[Start of section]

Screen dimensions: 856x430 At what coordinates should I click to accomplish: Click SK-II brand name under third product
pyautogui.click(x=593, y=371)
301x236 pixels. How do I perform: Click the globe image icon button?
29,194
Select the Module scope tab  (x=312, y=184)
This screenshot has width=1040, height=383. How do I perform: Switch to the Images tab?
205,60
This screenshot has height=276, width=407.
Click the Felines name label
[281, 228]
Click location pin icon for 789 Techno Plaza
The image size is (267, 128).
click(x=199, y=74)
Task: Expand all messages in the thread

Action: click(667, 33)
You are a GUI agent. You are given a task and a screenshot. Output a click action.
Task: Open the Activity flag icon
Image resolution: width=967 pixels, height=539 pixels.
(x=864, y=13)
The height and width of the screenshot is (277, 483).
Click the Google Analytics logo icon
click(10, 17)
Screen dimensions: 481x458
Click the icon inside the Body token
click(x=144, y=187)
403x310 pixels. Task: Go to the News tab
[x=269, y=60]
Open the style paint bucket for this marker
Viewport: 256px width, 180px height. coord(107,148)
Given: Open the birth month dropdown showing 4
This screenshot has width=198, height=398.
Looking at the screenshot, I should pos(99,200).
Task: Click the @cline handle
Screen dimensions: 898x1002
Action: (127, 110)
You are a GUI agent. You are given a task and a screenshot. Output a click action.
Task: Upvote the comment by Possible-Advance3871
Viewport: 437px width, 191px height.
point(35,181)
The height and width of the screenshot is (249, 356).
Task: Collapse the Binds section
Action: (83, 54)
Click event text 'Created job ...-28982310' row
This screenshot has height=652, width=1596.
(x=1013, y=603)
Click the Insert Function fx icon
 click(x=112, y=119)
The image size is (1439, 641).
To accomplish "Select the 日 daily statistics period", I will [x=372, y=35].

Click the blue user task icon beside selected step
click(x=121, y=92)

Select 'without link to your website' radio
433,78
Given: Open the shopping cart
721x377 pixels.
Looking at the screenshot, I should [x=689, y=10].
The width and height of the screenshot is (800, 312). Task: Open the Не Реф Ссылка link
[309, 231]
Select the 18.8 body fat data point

[End of section]

Description of the task
Every entry above should be duplicated exactly.

Problem solution
Screen dimensions: 856x430 At what coordinates should I click to accomplish: Click SK-II brand name under third product
pyautogui.click(x=593, y=371)
301x236 pixels. How do I perform: Click the globe image icon button?
29,194
Select the Module scope tab  (x=312, y=184)
This screenshot has width=1040, height=383. How do I perform: Switch to the Images tab?
205,60
This screenshot has height=276, width=407.
Click the Felines name label
[281, 228]
Click location pin icon for 789 Techno Plaza
The image size is (267, 128).
click(x=199, y=74)
Task: Expand all messages in the thread

Action: click(667, 33)
You are a GUI agent. You are given a task and a screenshot. Output a click action.
Task: Open the Activity flag icon
Image resolution: width=967 pixels, height=539 pixels.
(x=864, y=13)
The height and width of the screenshot is (277, 483).
Click the Google Analytics logo icon
click(10, 17)
Screen dimensions: 481x458
Click the icon inside the Body token
click(x=144, y=187)
403x310 pixels. Task: Go to the News tab
[x=269, y=60]
Open the style paint bucket for this marker
Viewport: 256px width, 180px height. coord(107,148)
Given: Open the birth month dropdown showing 4
This screenshot has width=198, height=398.
Looking at the screenshot, I should pos(99,200).
Task: Click the @cline handle
Screen dimensions: 898x1002
Action: (127, 110)
You are a GUI agent. You are given a task and a screenshot. Output a click action.
Task: Upvote the comment by Possible-Advance3871
Viewport: 437px width, 191px height.
point(35,181)
The height and width of the screenshot is (249, 356).
Task: Collapse the Binds section
Action: (83, 54)
Click event text 'Created job ...-28982310' row
This screenshot has height=652, width=1596.
(x=1013, y=603)
Click the Insert Function fx icon
 click(x=112, y=119)
The image size is (1439, 641).
To accomplish "Select the 日 daily statistics period", I will [x=372, y=35].

Click the blue user task icon beside selected step
click(x=121, y=92)

Select 'without link to your website' radio
433,78
Given: Open the shopping cart
721x377 pixels.
Looking at the screenshot, I should [x=689, y=10].
The width and height of the screenshot is (800, 312). Task: Open the Не Реф Ссылка link
[309, 231]
Select the 18.8 body fat data point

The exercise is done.